(Pixel coordinate grounding data)
· · · · · · ·

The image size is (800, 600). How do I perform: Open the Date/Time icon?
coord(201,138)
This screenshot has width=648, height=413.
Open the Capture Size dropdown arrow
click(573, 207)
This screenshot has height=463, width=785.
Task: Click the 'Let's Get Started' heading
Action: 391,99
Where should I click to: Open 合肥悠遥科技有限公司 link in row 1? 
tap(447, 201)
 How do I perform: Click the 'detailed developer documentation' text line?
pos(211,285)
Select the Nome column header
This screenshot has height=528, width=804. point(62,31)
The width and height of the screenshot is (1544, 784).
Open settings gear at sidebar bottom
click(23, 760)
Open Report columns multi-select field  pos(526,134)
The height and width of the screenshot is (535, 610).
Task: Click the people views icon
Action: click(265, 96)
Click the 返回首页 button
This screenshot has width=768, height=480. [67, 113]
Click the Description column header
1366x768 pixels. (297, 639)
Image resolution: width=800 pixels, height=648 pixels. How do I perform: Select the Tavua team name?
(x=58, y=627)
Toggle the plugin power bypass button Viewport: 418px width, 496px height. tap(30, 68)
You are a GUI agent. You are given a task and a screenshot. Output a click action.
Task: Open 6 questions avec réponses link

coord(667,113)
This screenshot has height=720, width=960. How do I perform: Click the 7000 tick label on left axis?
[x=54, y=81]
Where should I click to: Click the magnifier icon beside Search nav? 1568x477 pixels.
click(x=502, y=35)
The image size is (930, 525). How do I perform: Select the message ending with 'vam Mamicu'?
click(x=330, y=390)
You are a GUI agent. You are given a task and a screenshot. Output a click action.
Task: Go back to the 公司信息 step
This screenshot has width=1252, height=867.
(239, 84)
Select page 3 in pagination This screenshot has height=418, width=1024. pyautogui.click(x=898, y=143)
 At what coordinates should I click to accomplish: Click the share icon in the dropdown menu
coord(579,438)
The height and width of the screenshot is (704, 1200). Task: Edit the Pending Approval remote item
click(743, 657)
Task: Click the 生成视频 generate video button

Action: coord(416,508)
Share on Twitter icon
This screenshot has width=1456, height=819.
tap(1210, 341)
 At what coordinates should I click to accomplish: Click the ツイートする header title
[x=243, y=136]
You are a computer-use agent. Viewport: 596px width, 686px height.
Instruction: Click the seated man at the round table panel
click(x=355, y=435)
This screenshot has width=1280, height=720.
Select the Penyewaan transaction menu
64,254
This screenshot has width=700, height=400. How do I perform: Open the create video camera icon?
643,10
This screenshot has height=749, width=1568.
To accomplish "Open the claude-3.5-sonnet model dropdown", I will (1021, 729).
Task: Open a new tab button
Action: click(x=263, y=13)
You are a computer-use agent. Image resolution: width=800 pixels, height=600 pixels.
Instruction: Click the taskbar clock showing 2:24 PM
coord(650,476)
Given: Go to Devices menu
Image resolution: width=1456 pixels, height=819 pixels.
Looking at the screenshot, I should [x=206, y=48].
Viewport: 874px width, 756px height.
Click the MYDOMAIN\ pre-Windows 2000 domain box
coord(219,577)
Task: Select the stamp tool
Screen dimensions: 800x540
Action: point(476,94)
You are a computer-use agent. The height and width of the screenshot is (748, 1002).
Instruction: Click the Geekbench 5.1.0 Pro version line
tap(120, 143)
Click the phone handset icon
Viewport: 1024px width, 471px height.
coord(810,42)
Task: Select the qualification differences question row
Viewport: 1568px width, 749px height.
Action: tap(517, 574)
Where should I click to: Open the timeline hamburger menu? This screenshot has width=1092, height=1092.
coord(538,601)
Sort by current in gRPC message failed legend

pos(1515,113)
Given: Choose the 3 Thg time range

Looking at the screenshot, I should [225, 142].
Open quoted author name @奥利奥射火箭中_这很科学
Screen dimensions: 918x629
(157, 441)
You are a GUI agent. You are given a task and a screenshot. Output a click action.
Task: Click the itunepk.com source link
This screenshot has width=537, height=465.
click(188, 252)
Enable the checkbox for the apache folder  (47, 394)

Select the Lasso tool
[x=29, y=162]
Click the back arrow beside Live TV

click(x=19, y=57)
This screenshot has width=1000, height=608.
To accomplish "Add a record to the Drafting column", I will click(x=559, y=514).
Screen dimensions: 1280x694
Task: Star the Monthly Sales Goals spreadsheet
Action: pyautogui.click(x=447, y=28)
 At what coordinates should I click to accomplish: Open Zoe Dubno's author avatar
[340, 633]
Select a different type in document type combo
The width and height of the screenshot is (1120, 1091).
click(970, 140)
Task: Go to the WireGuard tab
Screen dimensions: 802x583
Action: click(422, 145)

· · · · · · ·

# Work to be completed
Could you restate word for word the lines above from the one containing "This screenshot has width=1280, height=720." through the one containing "Task: Click the itunepk.com source link", both included, and nothing else?

# Task answer
This screenshot has width=1280, height=720.
Select the Penyewaan transaction menu
64,254
This screenshot has width=700, height=400. How do I perform: Open the create video camera icon?
643,10
This screenshot has height=749, width=1568.
To accomplish "Open the claude-3.5-sonnet model dropdown", I will (1021, 729).
Task: Open a new tab button
Action: click(x=263, y=13)
You are a computer-use agent. Image resolution: width=800 pixels, height=600 pixels.
Instruction: Click the taskbar clock showing 2:24 PM
coord(650,476)
Given: Go to Devices menu
Image resolution: width=1456 pixels, height=819 pixels.
Looking at the screenshot, I should [x=206, y=48].
Viewport: 874px width, 756px height.
Click the MYDOMAIN\ pre-Windows 2000 domain box
coord(219,577)
Task: Select the stamp tool
Screen dimensions: 800x540
Action: point(476,94)
You are a computer-use agent. The height and width of the screenshot is (748, 1002).
Instruction: Click the Geekbench 5.1.0 Pro version line
tap(120, 143)
Click the phone handset icon
Viewport: 1024px width, 471px height.
coord(810,42)
Task: Select the qualification differences question row
Viewport: 1568px width, 749px height.
Action: tap(517, 574)
Where should I click to: Open the timeline hamburger menu? This screenshot has width=1092, height=1092.
coord(538,601)
Sort by current in gRPC message failed legend

pos(1515,113)
Given: Choose the 3 Thg time range

Looking at the screenshot, I should [225, 142].
Open quoted author name @奥利奥射火箭中_这很科学
Screen dimensions: 918x629
(157, 441)
You are a GUI agent. You are given a task and a screenshot. Output a click action.
Task: Click the itunepk.com source link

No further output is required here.